Small-noncoding YRNA3 regulates smooth muscle cells plasticity

PISANO V; MEISTER G; DE LA CRUZ THEA B; BARBERÀ JA; PEINADO V ; MUSRI M

Jornada; I Jornadas de RNA no codificantes; 2017

Pathological vascular remodeling consists in structural changes of the arterial wall related with excessive proliferation and migration of smooth muscle cells (SMC). This highly specialized cell type is able to change from a contractile-differentiated phenotype to a proliferative-dedifferentiated state. This intrinsic plasticity allows SMC to respond to environmental cues and adapt the vasculature to the organism requirements.

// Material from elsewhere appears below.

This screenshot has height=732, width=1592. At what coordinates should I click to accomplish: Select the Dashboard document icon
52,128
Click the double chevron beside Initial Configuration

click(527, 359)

However, during the development of vascular disease, the cells lost this function and stays in a dedifferentiated phenotype, which is characterized by decreased expression of specific markers as well as increased rates of proliferation and migration. YRNAs are a class of small-noncoding RNAs that are highly conserved in mammals. These molecules were first described for they association with the Ro60 and La Ribonucleoproteins (RNP), best known for their involvement in connective tissue diseases. There are 4 different YRNAs in human (hY1, hY3, hY4 and hY5). Overexpression of YRNAs was documented in different tumors and in the last years, high levels of YRNAs were reported in a number of microvesicles. YRNAs are important for chromosomal DNA replication as well as cell proliferation. However, the function of YRNAs in cell differentiation has never been studied. Our objective was to investigate the role of YRNAs in SMCs phenotypic change. Primary human pulmonary artery SMC were used in this study. In order to knockdown the expression of YRNAs, we transfected small interfering RNAs (siRNA) targeting their central loop. Expression of YRNAs was measured by northern blot while expression of SMC specific markers was evaluated by real time PCR, immunofluorescence and northern blot. We successfully blocked the expression of hY1, hY3 and hY4 in proliferative SMC. Results showed a significant induction of SMC markers in hY3-depleted cells after 24 and 48 hour of sihY3 transfection. We conclude that hY3 have a key role in the regulation of SMC phenotype.